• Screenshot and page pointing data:
● ● ●
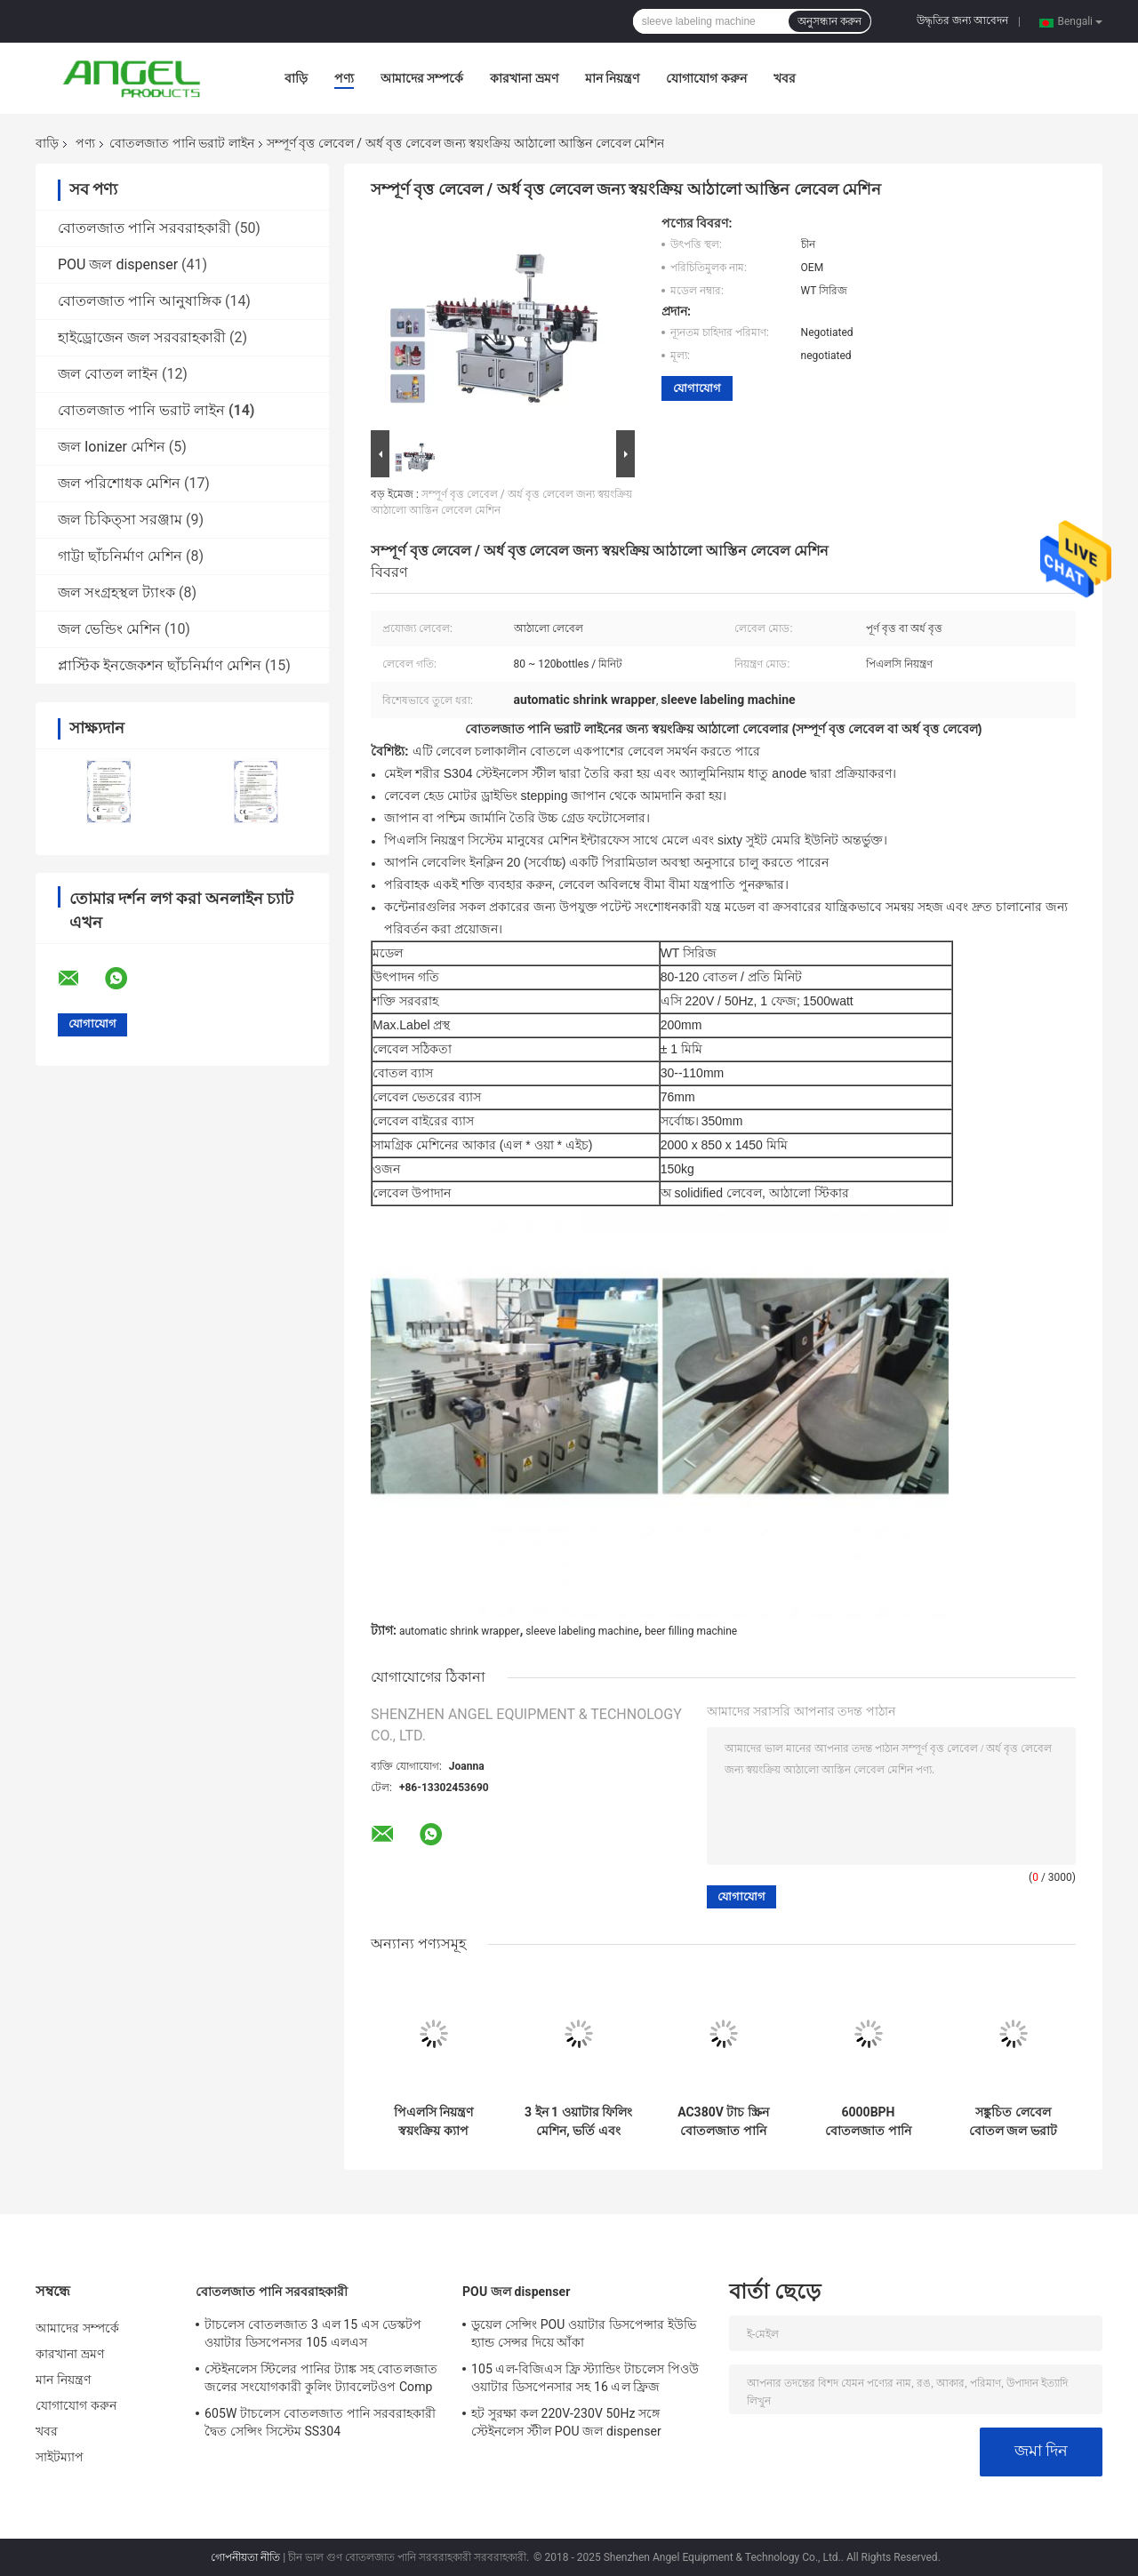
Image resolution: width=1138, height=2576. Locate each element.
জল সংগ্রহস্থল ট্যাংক (116, 592)
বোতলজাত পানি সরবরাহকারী (144, 228)
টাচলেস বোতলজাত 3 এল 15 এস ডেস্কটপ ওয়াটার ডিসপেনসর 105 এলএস (312, 2333)
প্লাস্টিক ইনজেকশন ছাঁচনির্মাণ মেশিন (159, 665)
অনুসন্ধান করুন (829, 21)
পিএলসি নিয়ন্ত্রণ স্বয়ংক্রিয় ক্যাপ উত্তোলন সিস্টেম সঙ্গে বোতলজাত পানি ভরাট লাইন (434, 2122)
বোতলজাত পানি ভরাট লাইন (181, 143)
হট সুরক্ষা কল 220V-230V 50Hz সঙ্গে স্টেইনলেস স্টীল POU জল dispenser (566, 2422)
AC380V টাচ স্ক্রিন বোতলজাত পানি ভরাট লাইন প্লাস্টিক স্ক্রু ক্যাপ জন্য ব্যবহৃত (722, 2122)
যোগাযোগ (697, 388)
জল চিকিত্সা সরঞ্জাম (120, 519)
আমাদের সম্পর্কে (422, 78)
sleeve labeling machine (581, 1631)
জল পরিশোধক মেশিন (119, 483)
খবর (784, 78)
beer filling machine (691, 1631)
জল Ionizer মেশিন (111, 446)
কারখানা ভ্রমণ (523, 78)
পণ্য (344, 78)
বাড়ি (296, 78)
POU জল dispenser (118, 264)
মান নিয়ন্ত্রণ (612, 78)
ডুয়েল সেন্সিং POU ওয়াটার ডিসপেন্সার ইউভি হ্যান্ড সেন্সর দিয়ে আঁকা (583, 2333)
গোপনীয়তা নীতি (245, 2557)
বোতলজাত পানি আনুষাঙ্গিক (139, 300)
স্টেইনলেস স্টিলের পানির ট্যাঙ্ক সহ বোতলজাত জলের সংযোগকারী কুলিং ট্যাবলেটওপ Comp (320, 2378)
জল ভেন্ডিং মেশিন (109, 628)
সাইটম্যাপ (60, 2457)
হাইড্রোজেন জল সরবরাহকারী (142, 337)
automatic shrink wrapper (459, 1631)
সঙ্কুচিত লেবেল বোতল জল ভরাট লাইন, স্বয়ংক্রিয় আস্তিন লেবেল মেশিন (1013, 2122)
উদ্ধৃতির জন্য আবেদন (962, 20)
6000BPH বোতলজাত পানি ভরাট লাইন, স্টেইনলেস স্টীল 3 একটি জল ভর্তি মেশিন (868, 2122)
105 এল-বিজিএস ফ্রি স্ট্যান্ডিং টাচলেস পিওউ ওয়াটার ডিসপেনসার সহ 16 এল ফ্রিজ (585, 2378)
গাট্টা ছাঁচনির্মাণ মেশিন (120, 556)
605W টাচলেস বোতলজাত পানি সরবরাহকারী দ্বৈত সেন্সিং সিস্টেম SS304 (320, 2422)
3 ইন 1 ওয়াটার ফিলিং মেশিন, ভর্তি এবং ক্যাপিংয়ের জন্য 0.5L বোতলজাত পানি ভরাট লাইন (578, 2122)
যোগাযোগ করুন (706, 78)
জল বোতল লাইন (108, 373)
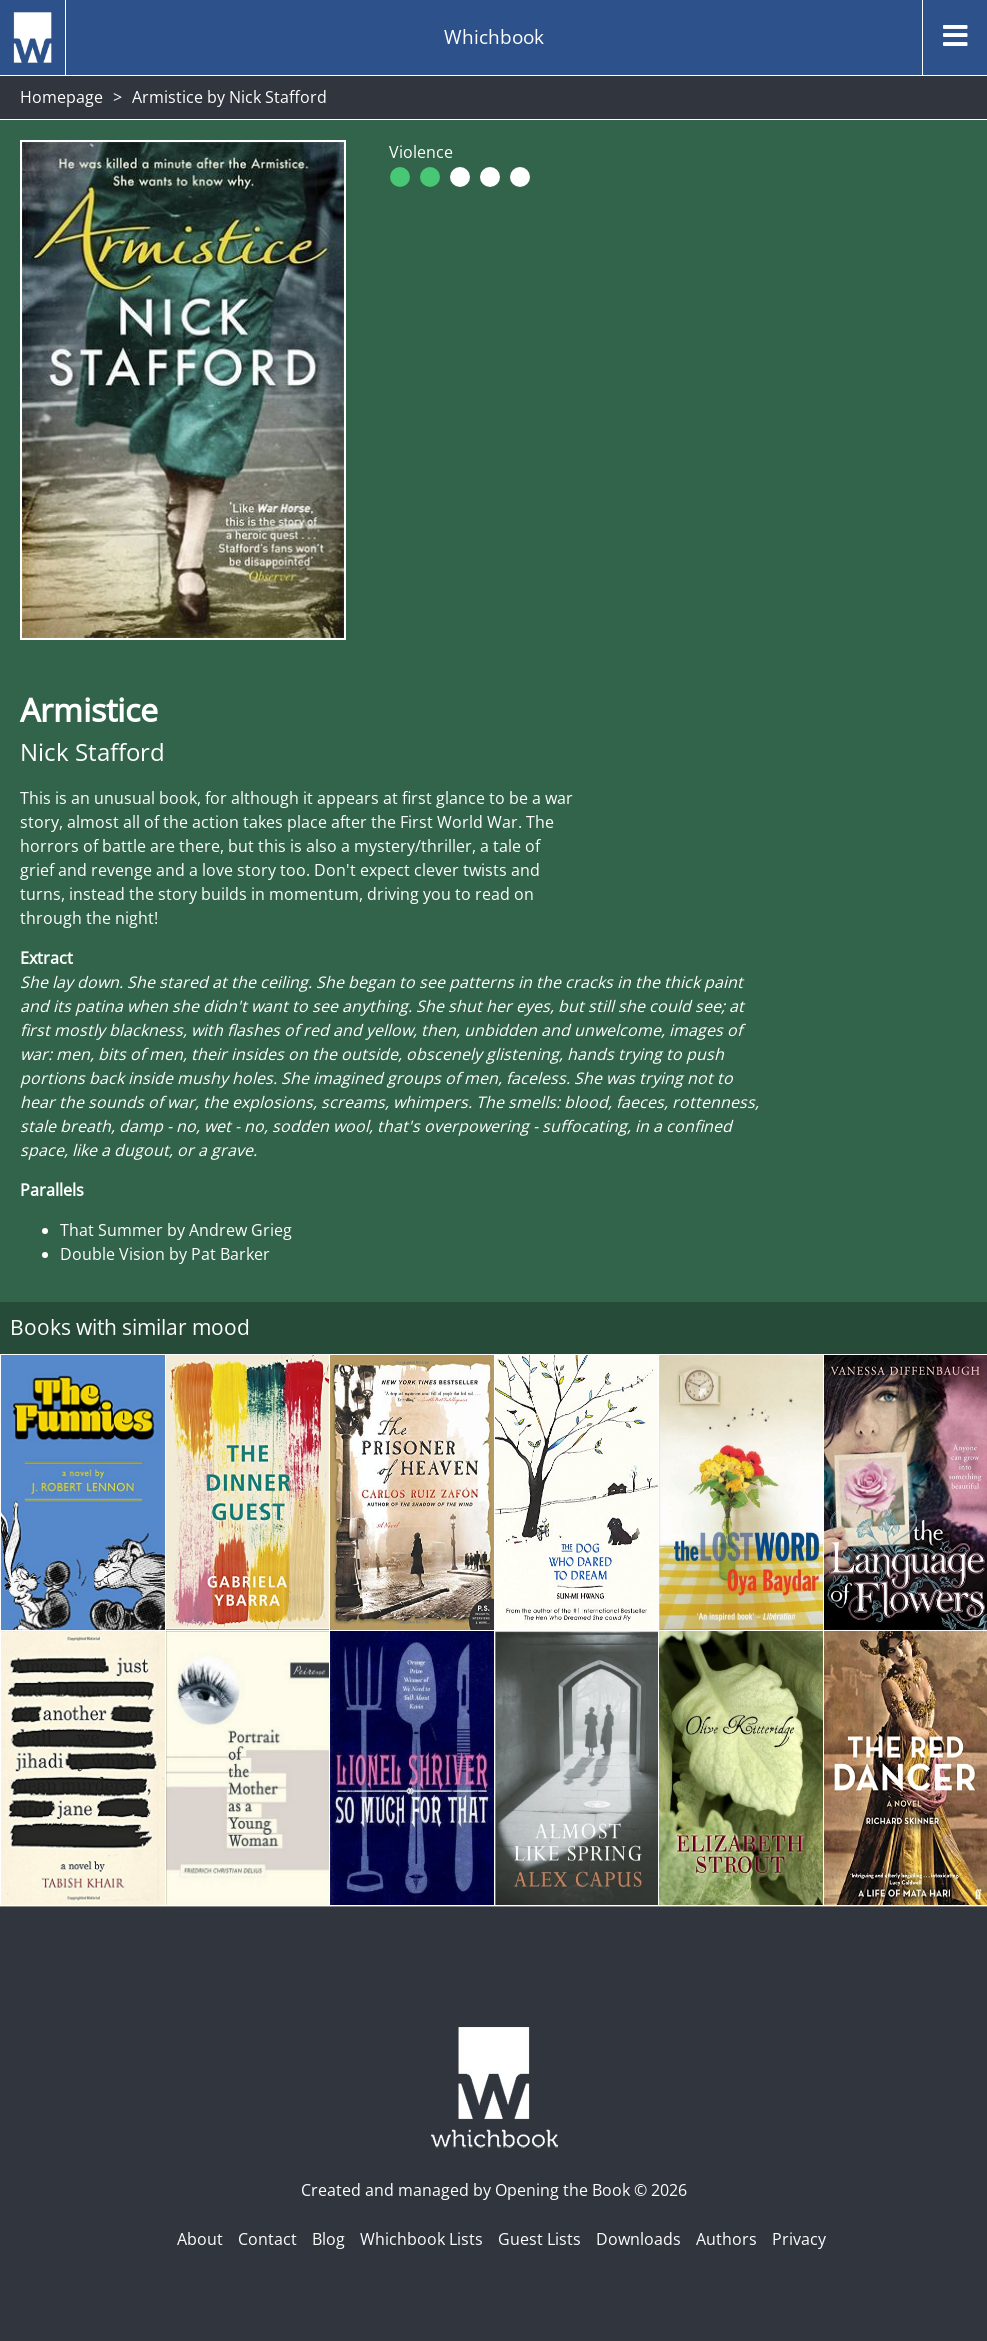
● ● ●
• Requirements:
Put each line of the material above into a JSON list of strings, one string per line, with blank lines dropped. Leave out the picture markers.

• Full output:
[
  "Image resolution: width=1138, height=2576. Locate each element.",
  "জল সংগ্রহস্থল ট্যাংক (116, 592)",
  "বোতলজাত পানি সরবরাহকারী (144, 228)",
  "টাচলেস বোতলজাত 3 এল 15 এস ডেস্কটপ ওয়াটার ডিসপেনসর 105 এলএস (312, 2333)",
  "প্লাস্টিক ইনজেকশন ছাঁচনির্মাণ মেশিন (159, 665)",
  "অনুসন্ধান করুন (829, 21)",
  "পিএলসি নিয়ন্ত্রণ স্বয়ংক্রিয় ক্যাপ উত্তোলন সিস্টেম সঙ্গে বোতলজাত পানি ভরাট লাইন (434, 2122)",
  "বোতলজাত পানি ভরাট লাইন (181, 143)",
  "হট সুরক্ষা কল 220V-230V 50Hz সঙ্গে স্টেইনলেস স্টীল POU জল dispenser (566, 2422)",
  "AC380V টাচ স্ক্রিন বোতলজাত পানি ভরাট লাইন প্লাস্টিক স্ক্রু ক্যাপ জন্য ব্যবহৃত (722, 2122)",
  "যোগাযোগ (697, 388)",
  "জল চিকিত্সা সরঞ্জাম (120, 519)",
  "আমাদের সম্পর্কে (422, 78)",
  "sleeve labeling machine (581, 1631)",
  "জল পরিশোধক মেশিন (119, 483)",
  "খবর (784, 78)",
  "beer filling machine (691, 1631)",
  "জল Ionizer মেশিন (111, 446)",
  "কারখানা ভ্রমণ (523, 78)",
  "পণ্য (344, 78)",
  "বাড়ি (296, 78)",
  "POU জল dispenser (118, 264)",
  "মান নিয়ন্ত্রণ (612, 78)",
  "ডুয়েল সেন্সিং POU ওয়াটার ডিসপেন্সার ইউভি হ্যান্ড সেন্সর দিয়ে আঁকা (583, 2333)",
  "গোপনীয়তা নীতি (245, 2557)",
  "বোতলজাত পানি আনুষাঙ্গিক (139, 300)",
  "স্টেইনলেস স্টিলের পানির ট্যাঙ্ক সহ বোতলজাত জলের সংযোগকারী কুলিং ট্যাবলেটওপ Comp (320, 2378)",
  "জল ভেন্ডিং মেশিন (109, 628)",
  "সাইটম্যাপ (60, 2457)",
  "হাইড্রোজেন জল সরবরাহকারী (142, 337)",
  "automatic shrink wrapper (459, 1631)",
  "সঙ্কুচিত লেবেল বোতল জল ভরাট লাইন, স্বয়ংক্রিয় আস্তিন লেবেল মেশিন (1013, 2122)",
  "উদ্ধৃতির জন্য আবেদন (962, 20)",
  "6000BPH বোতলজাত পানি ভরাট লাইন, স্টেইনলেস স্টীল 3 একটি জল ভর্তি মেশিন (868, 2122)",
  "105 এল-বিজিএস ফ্রি স্ট্যান্ডিং টাচলেস পিওউ ওয়াটার ডিসপেনসার সহ 16 এল ফ্রিজ (585, 2378)",
  "গাট্টা ছাঁচনির্মাণ মেশিন (120, 556)",
  "605W টাচলেস বোতলজাত পানি সরবরাহকারী দ্বৈত সেন্সিং সিস্টেম SS304 (320, 2422)",
  "3 ইন 1 ওয়াটার ফিলিং মেশিন, ভর্তি এবং ক্যাপিংয়ের জন্য 0.5L বোতলজাত পানি ভরাট লাইন (578, 2122)",
  "যোগাযোগ করুন (706, 78)",
  "জল বোতল লাইন (108, 373)"
]